Una delle più note e importanti attiviste di questo movimento è la modella Ashley Graham, fra le prime indossatrici plus size a conquistare le copertine delle più importanti riviste, capofila di un’autentica rivoluzione giocata in passerella ma che mira ad arrivare a tutte le donne ispirando accettazione e rispetto per sé stesse. 

 

Nel suo libro Un nuova modella edito da Il punto di Incontro, la Graham racconta la storia della sua carriera e di come per lei, scalare le passerelle, abbia significato combattere una battaglia contro quegli standard che così a lungo hanno importo un unico modello di bellezza femminile in cui la maggior parte delle donne reali stenta a riconoscersi. Un libro che vuole essere di ispirazione e di stimolo a tutte le donne affinché imparino ad accettarsi, ad amarsi e a non far dipendere la propria autostima da meri canoni estetici:

 

“Il fulcro della mia forza non è la bellezza, ma la volontà di esplorare insieme ad altre le mie vulnerabilità più profonde, di parlare dei problemi che ogni donna ha in modo aperto e onesto. Indipendentemente da quanti stilisti, make-up artist o personal trainer mi aiutano ad apparire al meglio, anch’io combatto l’insicurezza, la frustrazione, il giudizio e il sentirmi brutta.
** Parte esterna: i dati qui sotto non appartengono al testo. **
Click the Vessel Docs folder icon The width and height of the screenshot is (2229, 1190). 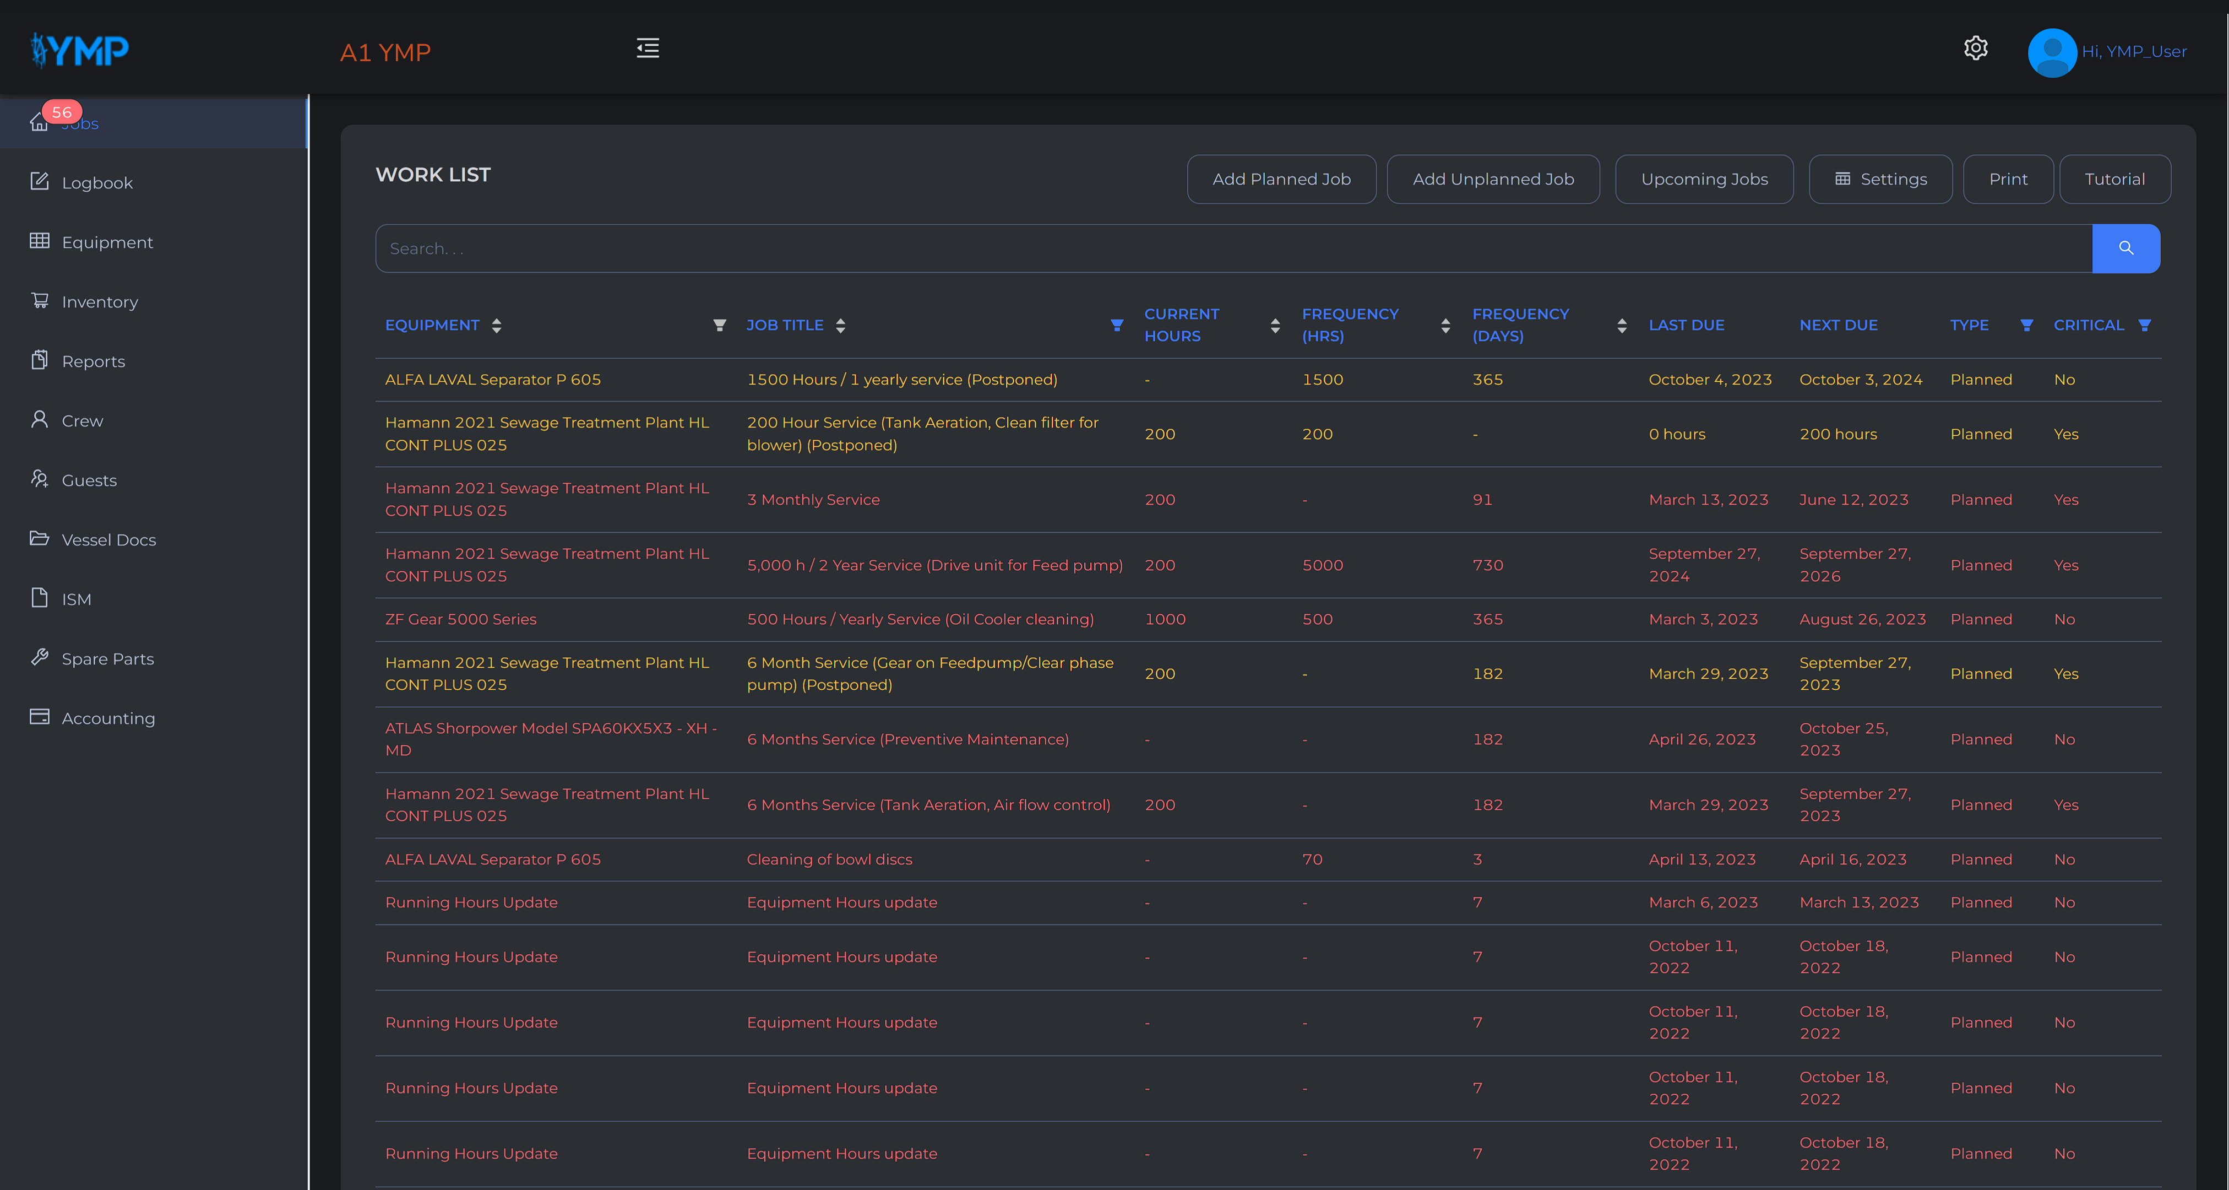pyautogui.click(x=40, y=538)
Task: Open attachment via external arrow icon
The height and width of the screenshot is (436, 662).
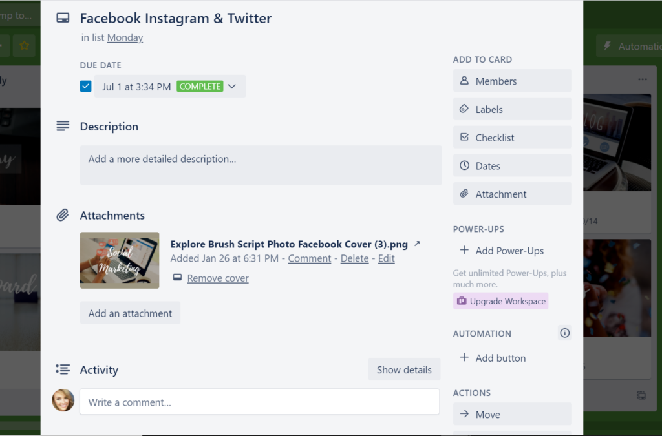Action: [417, 244]

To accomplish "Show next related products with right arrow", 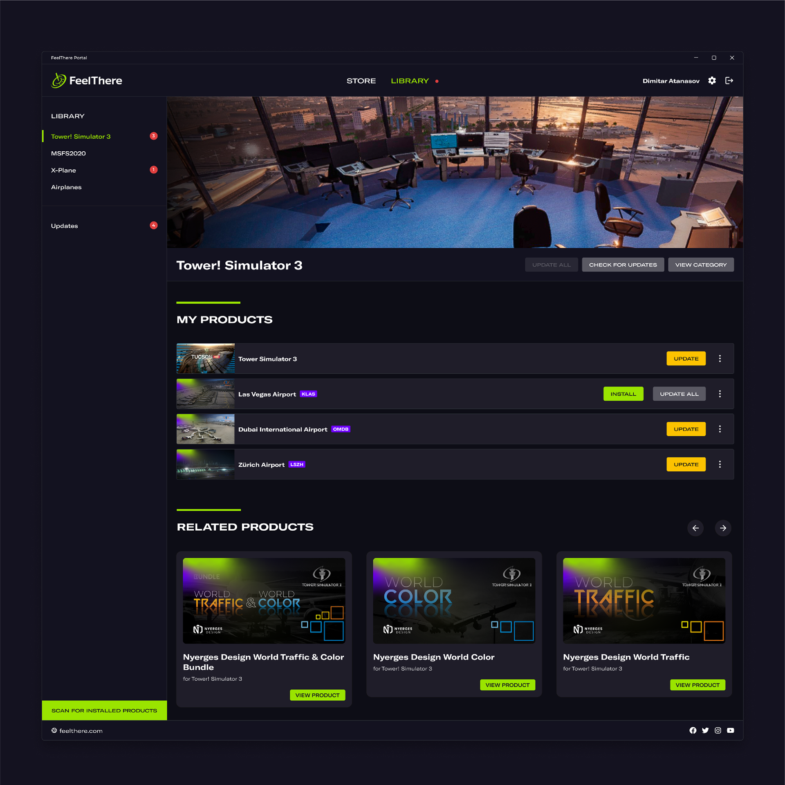I will [723, 528].
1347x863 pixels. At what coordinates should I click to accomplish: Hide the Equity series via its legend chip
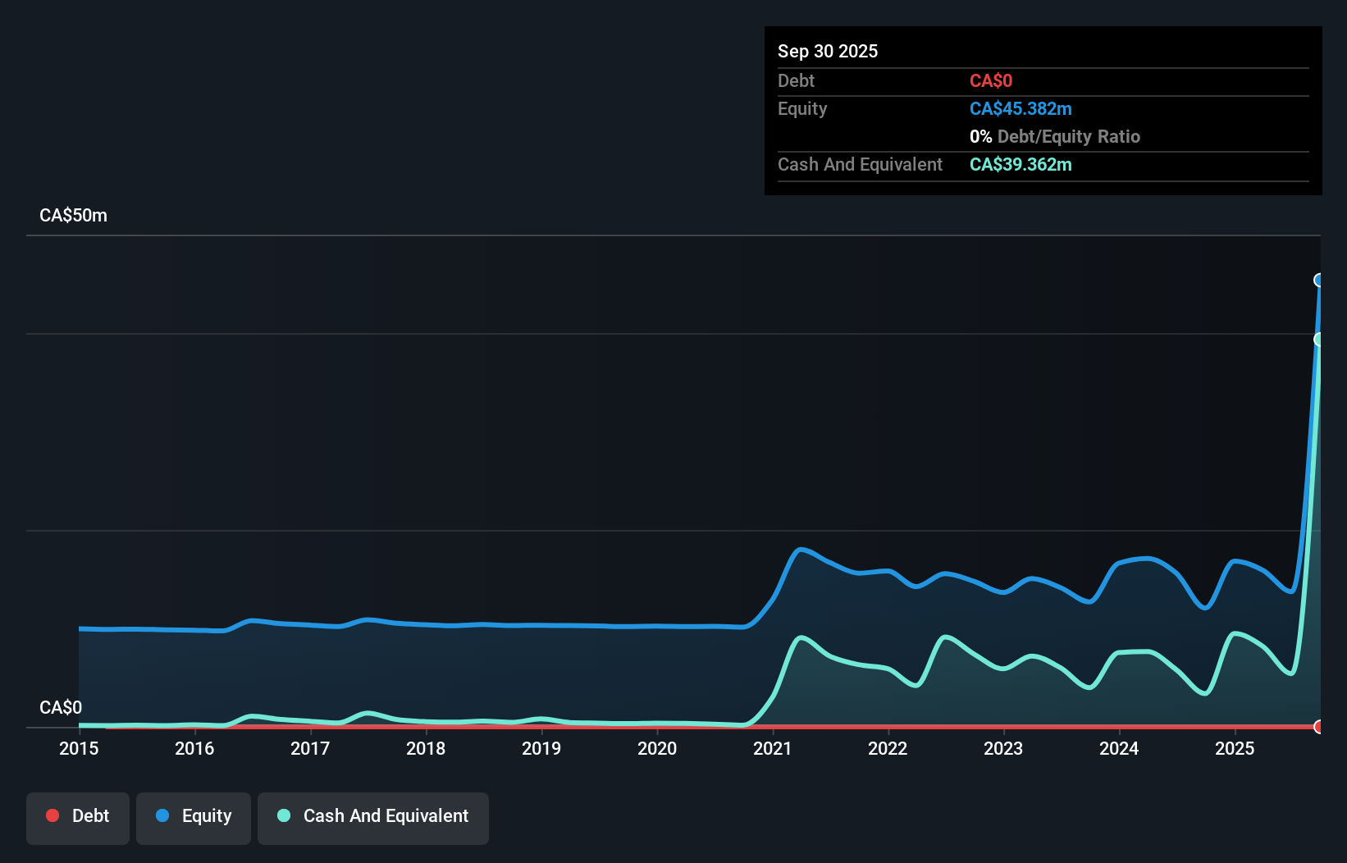pos(193,816)
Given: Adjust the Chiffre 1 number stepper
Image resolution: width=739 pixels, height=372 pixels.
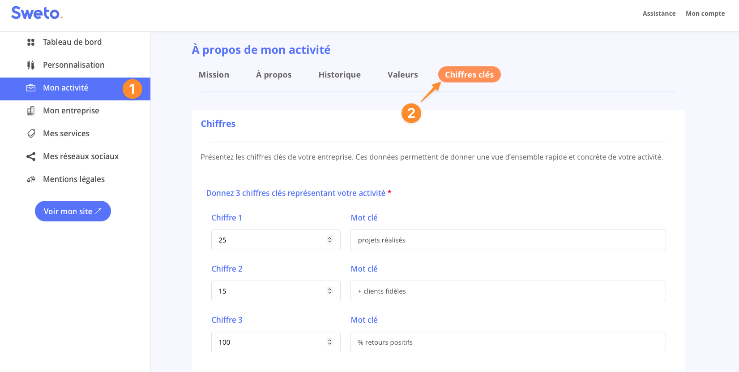Looking at the screenshot, I should pyautogui.click(x=329, y=240).
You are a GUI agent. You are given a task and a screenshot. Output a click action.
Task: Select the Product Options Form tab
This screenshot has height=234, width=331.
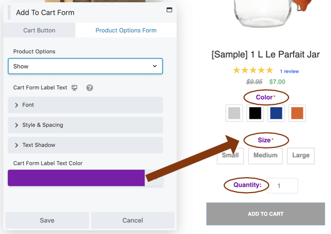click(x=126, y=30)
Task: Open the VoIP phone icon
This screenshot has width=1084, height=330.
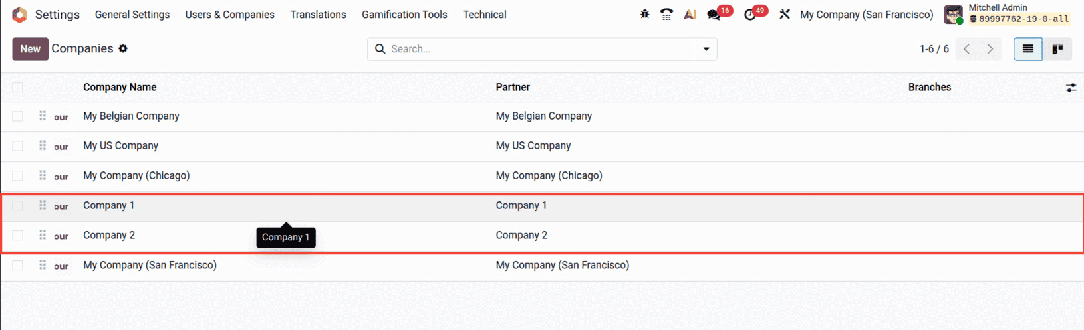Action: pos(666,14)
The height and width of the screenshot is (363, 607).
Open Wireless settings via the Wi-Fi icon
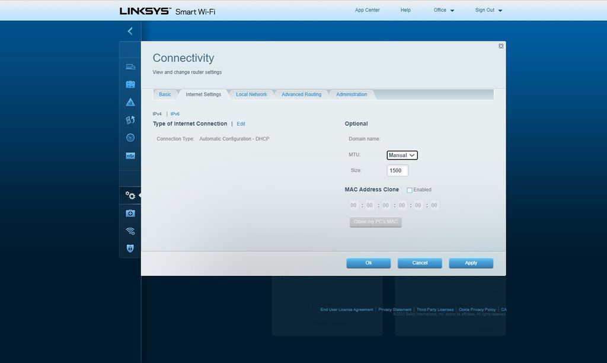[130, 231]
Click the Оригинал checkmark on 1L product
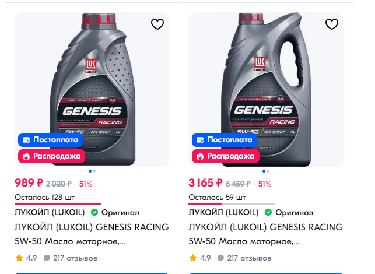 tap(94, 213)
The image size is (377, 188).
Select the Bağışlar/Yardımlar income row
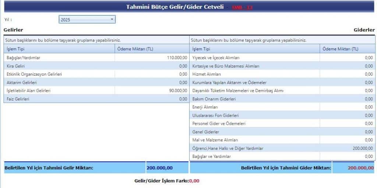tap(59, 58)
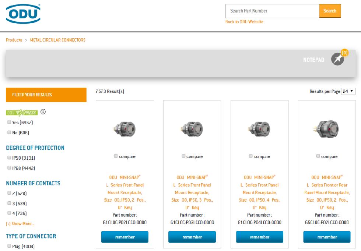Expand Show More under Number of Contacts
This screenshot has width=361, height=251.
(x=20, y=224)
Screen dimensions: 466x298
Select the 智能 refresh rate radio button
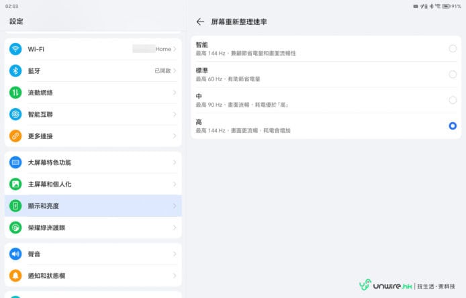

Quando feci la mia seconda sfilata di lingerie durante la Settimana della moda di New York, stavo vivendo uno di quei momenti. (…) era quella stupida cosa che tante di noi si fanno da sole: mi sentivo più grassa di quanto non fossi l’anno prima. Non appena salii in passerella, cambiai il mio pensiero. Anche se vedere la mia cellulite su Instagram e su tutta la Rete non sarebbe affatto stata un’iniezione di fiducia, sapevo che dovevo guardare oltre e che stavo usando il mio corpo per cambiare la vita di qualcuno. Mi è stata data una voce non solo per sentirmi bene con me stessa, ma perché tu possa sentirti bene con te stessa” (pp. 209, 210).